Searching for Policies in Python: An intro to Optimization

Anni Sapountzi
10 min readFeb 10, 2018

--

Dynamic Programming Principles: 1. Break down the problem into smaller parts, 2. store(remember/memoize) the sub-problems already solved. In this way, you reduce the time complexity of the algorithm. DP is efficient when there are recurring sub problems to compute but inefficient when the state space is large. Photo by quotefancy.

The goal of the optimization problem is to find the best solution from all feasible solutions by finding the optima of the objective function.

Optimization Techniques:

DP, LP, NLP are called exact methods. The RL framework falls under the non-conventional techniques. Meta Heuristic Search, sometimes also called as Computational Intelligence, include algorithms such as: 1. Genetic Algorithms (GA), 2. Particle Swarm Optimization, 3. Artificial Bee Colony, 4. Ant Colony Optimization 5. Harmony Search., Simulation Annealing (SA) and Tabu Search (TS). They are problem independent (used as black boxes), not so greedy and thus do not stuck at local optimum but also do not provide a guarantee to find an optimal solution. As such they can be seen as the generalized version of heuristic search. The heuristics are problem-dependent, offer an approximate solution, are often too greedy and they usually get trapped in a local optimum. Warning: do not confuse approximate solution with approximation solution, as the latter knows how close the solution is to the optimal solution. This beautiful categorisation picture is taken by Mukherjee & Ray, 2006

The most common objective functions for the different types of learning are:

i. the log loss for classification,

ii. mean squared error for regression, and

iii. the reward/value function for Reinforcement Learning (RL)*.

*RL is goal-directed method of learning and the goal is formalised by the reward. The difference with other ML methods is that in RL, we learn from interacting with the environment and we don’t have a supervisor (the oracle that reveals what is true). What we have instead is a reward which is always a single number.

The core of the problem now becomes finding the model’s parameter values that results in the lowest loss (i.e., regret, cost) or the highest reward.

The loss in classification and error in regression are relatively good measures to estimate the parameter values of the function.

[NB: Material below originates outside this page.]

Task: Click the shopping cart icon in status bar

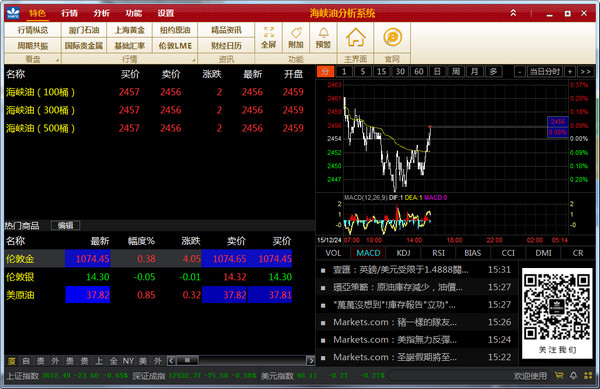Action: [559, 376]
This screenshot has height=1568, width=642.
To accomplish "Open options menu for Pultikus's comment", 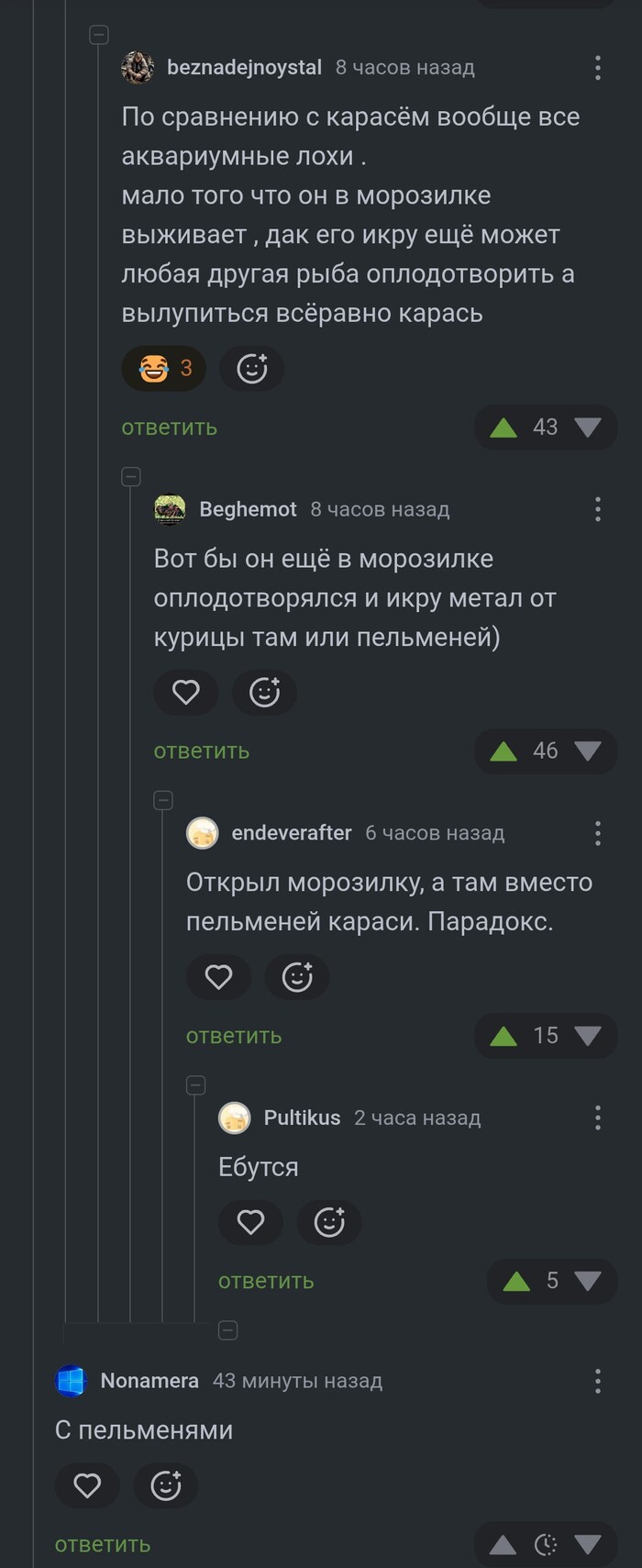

On the other hand, the reward in RL* is provided by the environment and typically is not a very good proxy. As you cannot draw the surface of the function you are trying to approximate given a sparse reward or a random initial policy.

The problem with RL methods is that the reward signals tend to be “wimpy”; in some environments, agents become stuck looking for patterns in random data.”Geoffrey Hinton.

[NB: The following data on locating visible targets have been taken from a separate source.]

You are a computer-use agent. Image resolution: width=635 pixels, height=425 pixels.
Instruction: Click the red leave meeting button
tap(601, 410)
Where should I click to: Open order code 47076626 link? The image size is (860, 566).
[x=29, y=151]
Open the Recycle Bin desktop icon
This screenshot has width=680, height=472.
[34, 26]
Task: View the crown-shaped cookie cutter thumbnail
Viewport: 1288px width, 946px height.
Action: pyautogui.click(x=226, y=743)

If you need a brief intro of learning, please have a look at Learning = Representation + Evaluation + Optimization.

(Exact) Dynamic Programming

DP: collection of algorithms to compute optimal policies given a perfect knowledge of the environment. The environment is typically modelled as a finite Markov Decision Process (MDP).

📆 Dynamic = occurs in successively stages (i.e., sequential), changes over time (temporal)

⏳Programming = mathematical programming, optimization problem

🤔Uncertainty = outcomes partially random & partially under the control (i.e., choice) of a decision maker (i.e., agent).

Principle of optimality by Bellman:

The Bellman equation expresses the relationship between the value of a state and the value of its successor states.

Whatever initial state and decision on that state, all the subsequent states must be optimal; optimally rewarded, due to that we choose a max rewarded action recursively at each step.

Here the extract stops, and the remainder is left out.